4. Mappings and Coordinates in JEnsembl


Mappings are central to the design implementation of JEnsembl. They are used to place features such as Genes and Transcripts on CoordinateSystems such as Chromosomes, and to compose AssembledDNASequences from component DNASequences.

The JEnsembl Mapping object (defined in ensembl-model) contains a mapping relationship between two MappableObjects, given as Source and Target, with associated Coordinates for each (see Figure below). i.e. a Mapping can relate any two objects that implement the MappableObject interface, for example a Chromosome and a Gene. The Mapping can contain a ReverseMapping, where the relationship is expressed in inverse (i.e. Source becoming Target...).

A Mappable object can have sets and hashed sets of Mappings. For example a Chromosome can have a set of Gene Mappings, and each of the Genes would have an inverse Chromosome Mapping. A MappingSet object is used to store these Mappings. MappingSet extends TreeSet<Mapping> by providing a default Comparator that orders the Mappings on the basis of the Source Coordinates (an alternate Comparator orders on the basis of the Target Coordinates).
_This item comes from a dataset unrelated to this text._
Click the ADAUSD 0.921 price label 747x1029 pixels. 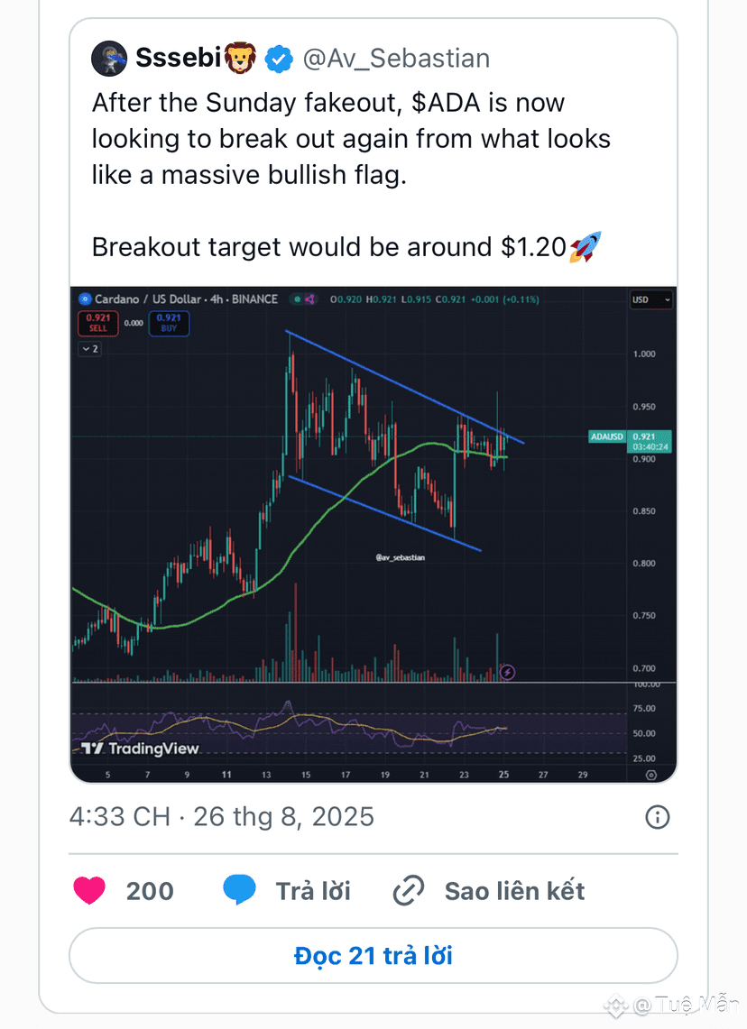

Coordinates implement the Comparable interface, and may be ordered in a CoordinateSet object, which provides useful functions to query aspects of the Collection such as the start, end, range and coverage. A MappingSet can provide the SourceCoordinates or the TargetCoordinates as a CoordinateSet, and can aso be queried for the Coordinate range covered.

 

5. Converting between axes for feature annotations

Genome assemblies in Ensembl are stored at a number of different 'levels'; the 'top level' assembly being the genomic/chromosome level (or for immature projects; scaffold fragments). Below this will be a number of ranked lower level assemblies. The lowest 'sequence' level contains actual DNA Sequence information, from which the higher level assemblies can 'stitch together' assembled sequences.
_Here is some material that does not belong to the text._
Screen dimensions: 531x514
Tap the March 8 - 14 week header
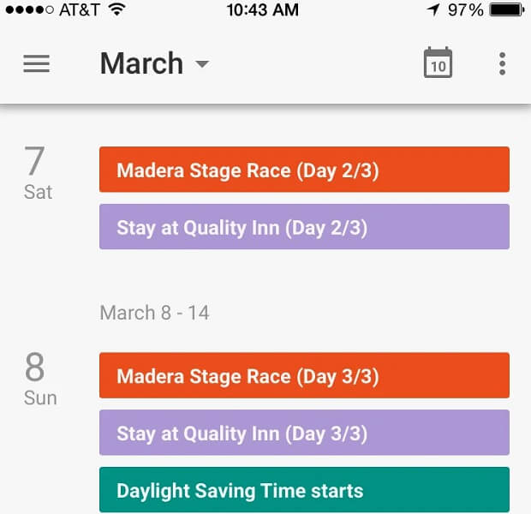click(154, 313)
Most genomic Features (Genes, Transcripts, Exons etc.) are annotated on the top-level assembly (i.e. the level of the chromosome), and these annotation coordinates are held by 'Mappings' in JEnsembl (see above). JEnsembl seeks to hide these levels of assembly where possible both for annotations and for actual sequence data retrieval, and by default the chromosome/top level coordinate system is used where possible. Each 'Feature' has its own 'relative' coordinate system (e.g. from start = 1; to end = length, always expressed 5'→ 3' or N → C terminal) and there are methods for each type of feature to convert between its own coordinates and those of the chromosome and various other features (e.g. Processed Transcript to Primary Transcript, Exon, Translation or Protein coordinates to Chromosome or Transcript etc…). These methods are enumerated in the JavaDocs for the (abstract) DAFeature class and its subclasses DAGene, DATranscript and DAExon and for the DATranslation class (see DatasourceAware JavaDocs). Note that where meaningful, coordinates can be converted beyond the extent of the mapping (i.e. extending 5' and 3' to the annotation range).

Coordinate Axes for Transcription/Translation Features

A single structural gene, annotated on the 'Reverse' Strand of the Chromosome assembly is shown. Each feature has its own relative coordinate axis from position 1 at the 5' end to the 3' end position equal to the length of the feature. Methods are provided to move between these various axes for related objects.